→ Your objective:
Copy out all of the data below with "damage code" changed to "defect code" wherever it occurs, keeping everything else the same. Leave the pictures out.

→ Records shown:
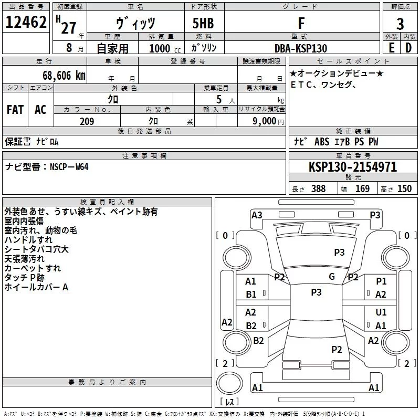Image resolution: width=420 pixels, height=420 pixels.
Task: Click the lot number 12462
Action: point(26,23)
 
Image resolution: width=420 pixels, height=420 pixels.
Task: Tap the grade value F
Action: point(300,23)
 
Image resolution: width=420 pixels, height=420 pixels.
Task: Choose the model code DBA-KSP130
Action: point(300,48)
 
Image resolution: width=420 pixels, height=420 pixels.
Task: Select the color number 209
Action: point(87,121)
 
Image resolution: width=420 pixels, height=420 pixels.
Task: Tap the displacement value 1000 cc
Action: point(161,48)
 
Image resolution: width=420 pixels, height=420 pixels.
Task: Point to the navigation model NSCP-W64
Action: point(69,167)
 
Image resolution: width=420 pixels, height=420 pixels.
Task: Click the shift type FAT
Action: point(15,110)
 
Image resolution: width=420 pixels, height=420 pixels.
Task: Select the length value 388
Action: point(318,189)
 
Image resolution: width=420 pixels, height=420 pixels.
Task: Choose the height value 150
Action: point(404,189)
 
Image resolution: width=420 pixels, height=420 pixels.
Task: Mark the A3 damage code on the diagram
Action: point(257,215)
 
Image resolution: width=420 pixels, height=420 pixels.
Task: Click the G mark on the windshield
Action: point(332,277)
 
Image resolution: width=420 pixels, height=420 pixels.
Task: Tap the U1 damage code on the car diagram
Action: point(381,312)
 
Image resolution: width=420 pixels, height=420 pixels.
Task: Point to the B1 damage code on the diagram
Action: point(251,295)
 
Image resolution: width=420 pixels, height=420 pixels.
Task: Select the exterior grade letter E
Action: point(391,48)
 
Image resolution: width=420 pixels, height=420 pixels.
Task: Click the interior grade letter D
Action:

→ Final result:
Image resolution: width=420 pixels, height=420 pixels.
Task: Click the lot number 12462
Action: point(26,23)
 
Image resolution: width=420 pixels, height=420 pixels.
Task: Tap the grade value F
Action: point(300,23)
 
Image resolution: width=420 pixels, height=420 pixels.
Task: Choose the model code DBA-KSP130
Action: point(300,48)
 
Image resolution: width=420 pixels, height=420 pixels.
Task: Select the color number 209
Action: point(87,121)
 
Image resolution: width=420 pixels, height=420 pixels.
Task: Tap the displacement value 1000 cc
Action: point(161,48)
 
Image resolution: width=420 pixels, height=420 pixels.
Task: Point to the navigation model NSCP-W64
Action: point(69,167)
 
Image resolution: width=420 pixels, height=420 pixels.
Task: Click the shift type FAT
Action: point(15,110)
 
Image resolution: width=420 pixels, height=420 pixels.
Task: Select the length value 388
Action: point(318,189)
 
Image resolution: width=420 pixels, height=420 pixels.
Task: Choose the height value 150
Action: point(404,189)
 
Image resolution: width=420 pixels, height=420 pixels.
Task: Mark the A3 defect code on the diagram
Action: point(257,215)
 
Image resolution: width=420 pixels, height=420 pixels.
Task: Click the G mark on the windshield
Action: point(332,277)
 
Image resolution: width=420 pixels, height=420 pixels.
Task: Tap the U1 defect code on the car diagram
Action: point(381,312)
 
Image resolution: width=420 pixels, height=420 pixels.
Task: Point to the B1 defect code on the diagram
Action: point(251,295)
 
Image resolution: width=420 pixels, height=420 pixels.
Task: Select the exterior grade letter E
Action: point(391,48)
 
Image resolution: width=420 pixels, height=420 pixels.
Task: Click the interior grade letter D
Action:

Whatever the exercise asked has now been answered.